Russia: Forbes magazine repeatedly censored by publisher

The publisher of the Russian edition of the American magazine Forbes, Alexander Fedotov, has prevented an article about two Russian tycoons’ criminal activities from going to print in the August 2018 issue. It is the latest in a series of highly concerning attempts by the publisher to undermine the magazine’s independence, which has now seen two editors fired in as many months.

The article, written by journalists Sergei Titov and Elena Berezanskaya, concerns the business dealings of Russian brothers Ziyavudin and Magomed Magomedov, who are currently under arrest accused of embezzlement. Editor-in-Chief, Nikolai Mazurin approved the article for publication in the magazine’s print edition; but found it was later substituted for another article by its publisher without informing the magazine’s editorial team.

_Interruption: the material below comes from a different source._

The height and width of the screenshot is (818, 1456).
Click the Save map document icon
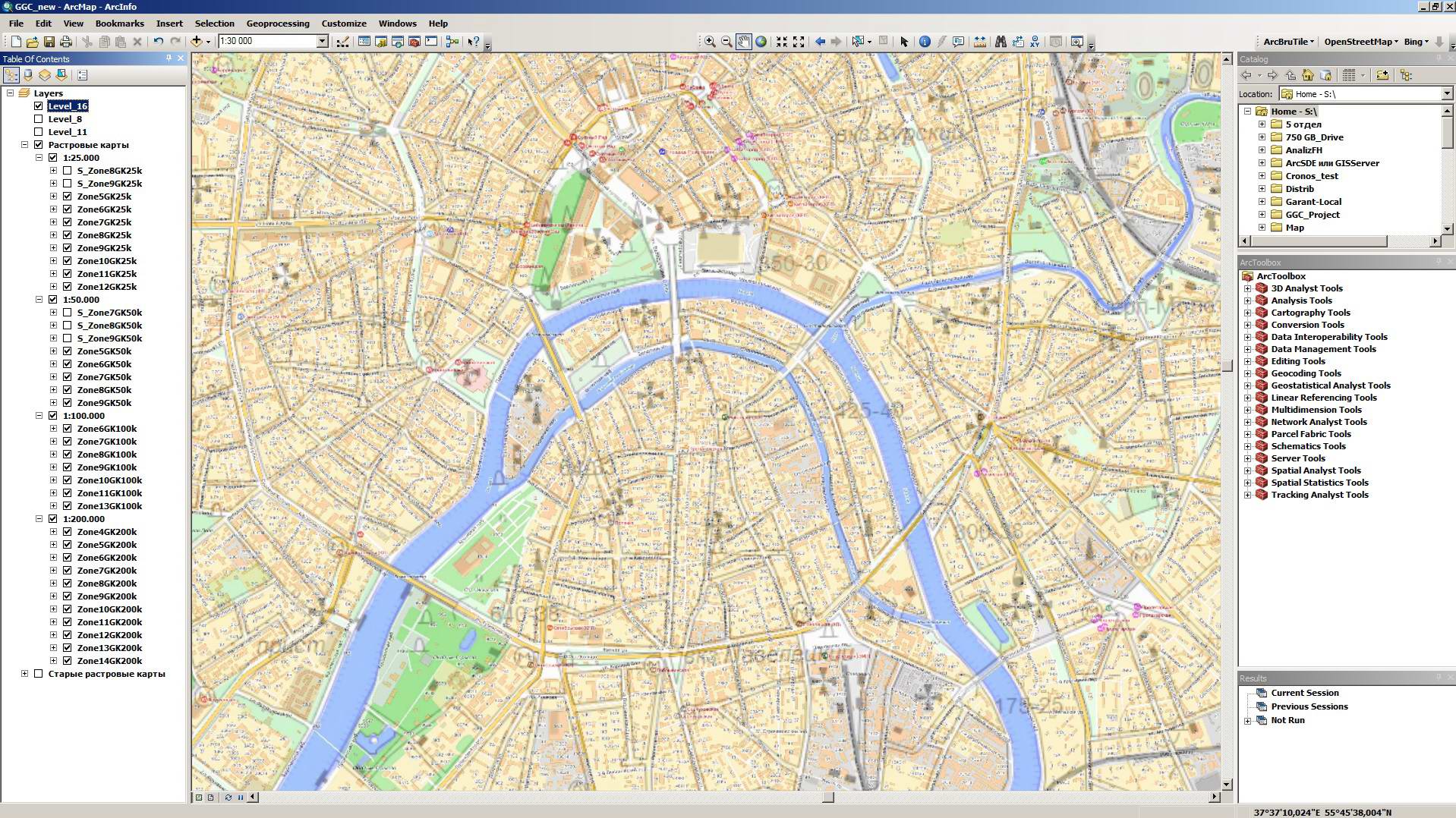point(49,42)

Fedotov has since fired Mazurin, who in response to the article being pulled from the paper, published it online and filed a complaint with the Russian prosecutor against the publisher for violating the Russian Law on Mass Media.

Mazurin had only been in position since June 2018, when Fedotov fired the magazine’s previous editor Nikolai Uskov. Uskov has since publicly accused Fedotov of repeatedly interfering in editorial affairs, referencing a particular incident in which Fedotov ordered the magazine not to publish information about the salary of Andrei Kostin, President of the state-controlled VTB financial group.

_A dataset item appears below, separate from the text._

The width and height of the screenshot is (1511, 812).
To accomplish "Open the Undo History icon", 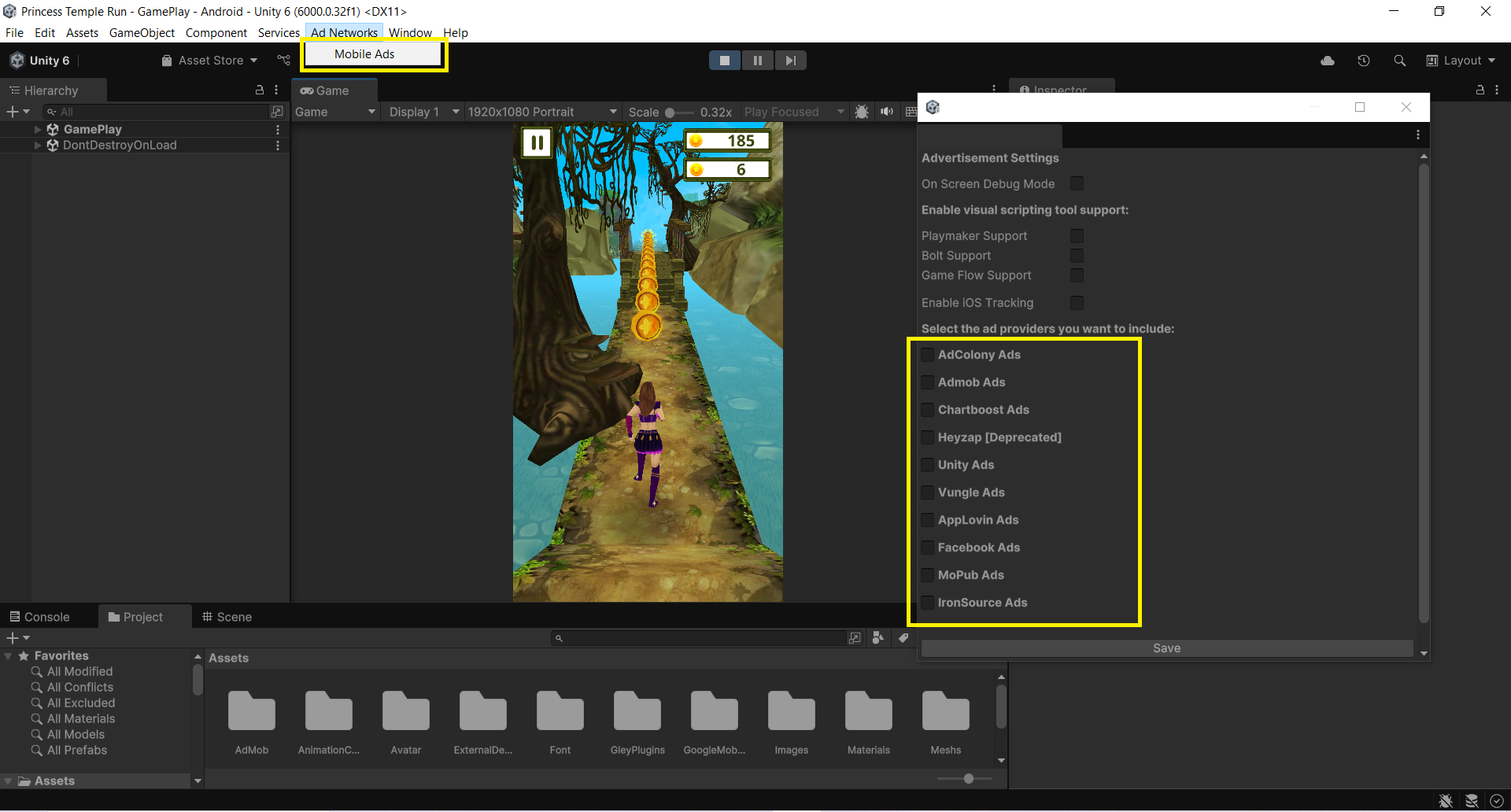I will 1364,61.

“The publisher’s actions to replace an article without the knowledge of the newspapers’ editorial team seriously undermines editorial independence. This type of direct censorship doesn’t just breach ethical and professional standards within the media, it also denies the Russian people access to information about matters of public interest,”stated Katie Morris, Head of Europe and Central Asia.

Almost all Forbes’ staff have come out in support of Mazurin, sending a joint letter to Forbes Media, the American parent company, which provides licenses to foreign editions, calling on them to block the appointment of a new editor-in-chief. Mr Fedotov’s ACMG Group bought the Russian edition of Forbes magazine in 2015, following a change to Russian media law limiting foreign media ownership to 20%, which forced its previous German owners to sell.

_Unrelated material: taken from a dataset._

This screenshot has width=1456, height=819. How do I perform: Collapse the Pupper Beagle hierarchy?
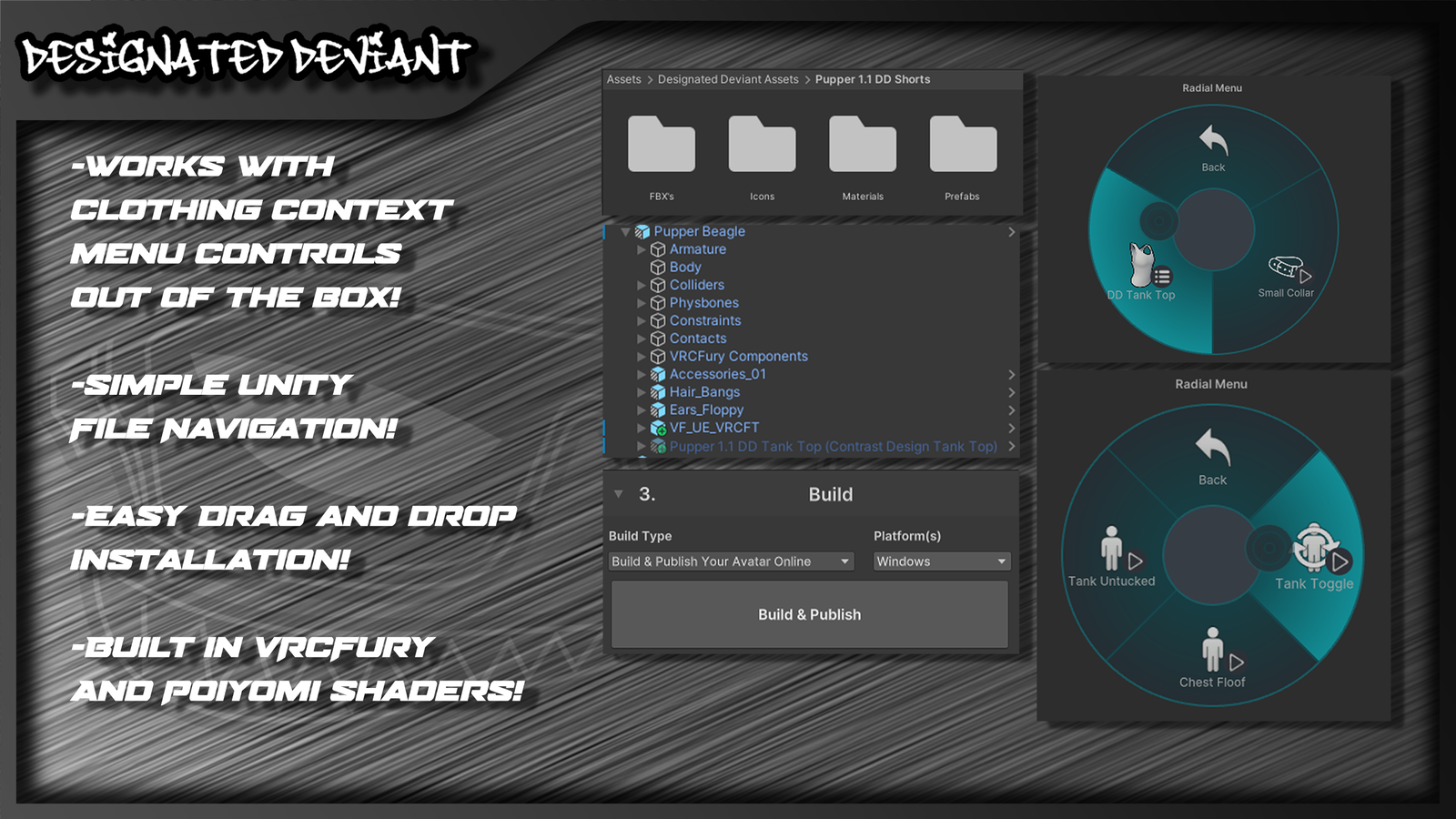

“This latest incident again raises serious concerns about the influence of media ownership in Russia on editorial independence, in a country were the majority of the media is either directly or indirectly controlled by the State. Laws limiting foreign ownership and brand media that receive money from abroad as ‘foreign agents’ only serve to support this internal control and restrict the free flow of information that deviates from the official narrative,” added Ms Morris.

We call on Mr Fedotov to reinstate Mazurin, and desist from further direct interference undermining the editorial independence of Forbes magazine. Journalists should be able to conduct their professional duties without harassment or fear of retribution, least of all from the owner of their publication.”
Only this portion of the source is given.